Subic Bay Exhibition and Convention Center
- Interactive map of Subic Bay Exhibition and Convention Center
- Location: Subic Bay Industrial Park, Olongapo, Zambales, Philippines
- Coordinates: 14°49′46.9″N 120°17′55.3″E﻿ / ﻿14.829694°N 120.298694°E
- Owner: Subic Bay Metropolitan Authority
- Type: Convention center

Construction
- Built: 1996 (as a factory)
- Opened: October 28, 2007 (as a convention center)
- Renovated: 2007, 2019

= Subic Bay Exhibition and Convention Center =

The Subic Bay Exhibition and Convention Center (SBECC) is a convention center at the Olongapo, Zambales portion of the Subic Freeport Zone in the Philippines.

==History==
The Subic Bay Metropolitan Authority (SBMA) converted the pre-existing GVC Building at the Subic Bay Industrial Park into a convention center for . The building which dates back to December 1996 formerly functioned as a computer parts factory.

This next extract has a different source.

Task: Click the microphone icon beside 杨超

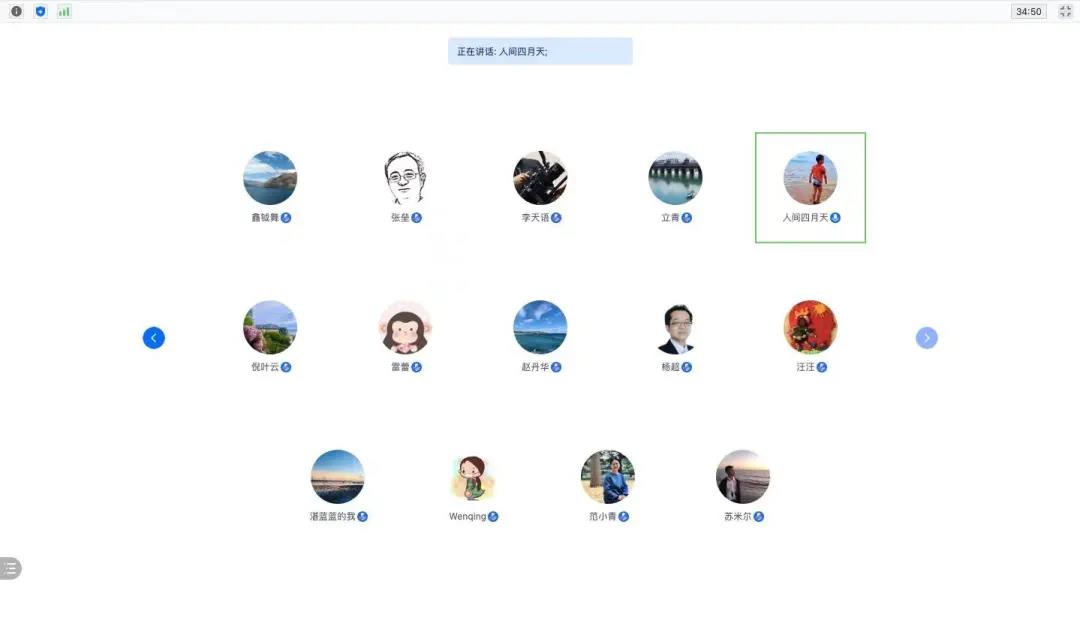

The refurbished venue was inaugurated on September 28, 2007. The 20th Philippine Advertising Congress in November 2007 is the facility's first event after the conversion.

The biannual Ad Summit Pilipinas of the Association of Accredited Advertising Agencies of the Philippines was held at the venue in 2014, 2016, and 2018.

It was renovated in 2019 for the 30th SEA Games with the convention center used for the Muay Thai, pencak silat and table tennis competitions.

==Facilities==
The Subic Bay Exhibition and Convention Center covers an area of 10,470 sqm It has function halls, convention halls and other spaces.